Work instruction:
Within the material below, transcribe exactly the lines from the one holding "Task: Toggle the" through the one holding "Click the save floppy disk icon", keeping both ends and skipping the rest.

Information:
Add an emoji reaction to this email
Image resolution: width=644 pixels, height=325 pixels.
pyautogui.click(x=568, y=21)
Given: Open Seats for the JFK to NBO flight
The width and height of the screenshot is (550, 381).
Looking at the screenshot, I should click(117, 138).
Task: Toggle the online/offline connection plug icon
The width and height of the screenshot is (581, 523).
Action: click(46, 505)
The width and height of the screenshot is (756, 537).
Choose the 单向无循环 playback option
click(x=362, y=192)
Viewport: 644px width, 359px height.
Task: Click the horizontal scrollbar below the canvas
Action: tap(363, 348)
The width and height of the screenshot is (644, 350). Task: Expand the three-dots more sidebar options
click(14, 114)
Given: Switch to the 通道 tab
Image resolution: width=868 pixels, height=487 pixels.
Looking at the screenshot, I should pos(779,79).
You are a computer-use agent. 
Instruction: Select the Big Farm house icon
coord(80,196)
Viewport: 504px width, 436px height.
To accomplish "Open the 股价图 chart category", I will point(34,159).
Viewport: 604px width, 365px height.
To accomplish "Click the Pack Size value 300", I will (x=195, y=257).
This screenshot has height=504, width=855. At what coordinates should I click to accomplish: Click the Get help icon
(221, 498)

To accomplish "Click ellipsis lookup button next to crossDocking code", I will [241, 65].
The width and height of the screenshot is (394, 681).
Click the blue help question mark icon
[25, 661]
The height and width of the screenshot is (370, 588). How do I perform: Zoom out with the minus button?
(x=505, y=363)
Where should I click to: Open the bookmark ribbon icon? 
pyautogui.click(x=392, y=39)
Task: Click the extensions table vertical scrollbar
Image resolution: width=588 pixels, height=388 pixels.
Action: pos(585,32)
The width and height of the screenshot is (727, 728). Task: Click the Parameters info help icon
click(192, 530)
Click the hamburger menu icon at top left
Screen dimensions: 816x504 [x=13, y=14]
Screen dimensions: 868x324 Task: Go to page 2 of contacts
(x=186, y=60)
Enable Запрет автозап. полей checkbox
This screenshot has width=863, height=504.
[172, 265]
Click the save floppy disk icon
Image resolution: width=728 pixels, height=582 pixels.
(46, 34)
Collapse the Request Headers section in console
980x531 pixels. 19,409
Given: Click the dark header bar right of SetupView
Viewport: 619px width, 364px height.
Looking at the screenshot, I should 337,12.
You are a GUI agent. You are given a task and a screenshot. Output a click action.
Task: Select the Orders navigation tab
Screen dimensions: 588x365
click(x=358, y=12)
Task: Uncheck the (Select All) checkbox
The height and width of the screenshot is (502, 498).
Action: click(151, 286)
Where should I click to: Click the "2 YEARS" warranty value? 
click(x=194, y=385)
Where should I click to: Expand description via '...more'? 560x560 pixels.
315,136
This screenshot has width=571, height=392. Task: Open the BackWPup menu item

Answer for the task:
Task: Toggle the online/offline connection plug icon
The width and height of the screenshot is (581, 523).
Action: click(46, 505)
The width and height of the screenshot is (756, 537).
Choose the 单向无循环 playback option
click(x=362, y=192)
Viewport: 644px width, 359px height.
Task: Click the horizontal scrollbar below the canvas
Action: tap(363, 348)
The width and height of the screenshot is (644, 350). Task: Expand the three-dots more sidebar options
click(14, 114)
Given: Switch to the 通道 tab
Image resolution: width=868 pixels, height=487 pixels.
Looking at the screenshot, I should pos(779,79).
You are a computer-use agent. 
Instruction: Select the Big Farm house icon
coord(80,196)
Viewport: 504px width, 436px height.
To accomplish "Open the 股价图 chart category", I will point(34,159).
Viewport: 604px width, 365px height.
To accomplish "Click the Pack Size value 300", I will (x=195, y=257).
This screenshot has height=504, width=855. At what coordinates should I click to accomplish: Click the Get help icon
(221, 498)

To accomplish "Click ellipsis lookup button next to crossDocking code", I will [241, 65].
The width and height of the screenshot is (394, 681).
Click the blue help question mark icon
[25, 661]
The height and width of the screenshot is (370, 588). How do I perform: Zoom out with the minus button?
(x=505, y=363)
Where should I click to: Open the bookmark ribbon icon? 
pyautogui.click(x=392, y=39)
Task: Click the extensions table vertical scrollbar
Image resolution: width=588 pixels, height=388 pixels.
Action: pos(585,32)
The width and height of the screenshot is (727, 728). Task: Click the Parameters info help icon
click(192, 530)
Click the hamburger menu icon at top left
Screen dimensions: 816x504 [x=13, y=14]
Screen dimensions: 868x324 Task: Go to page 2 of contacts
(x=186, y=60)
Enable Запрет автозап. полей checkbox
This screenshot has width=863, height=504.
[172, 265]
Click the save floppy disk icon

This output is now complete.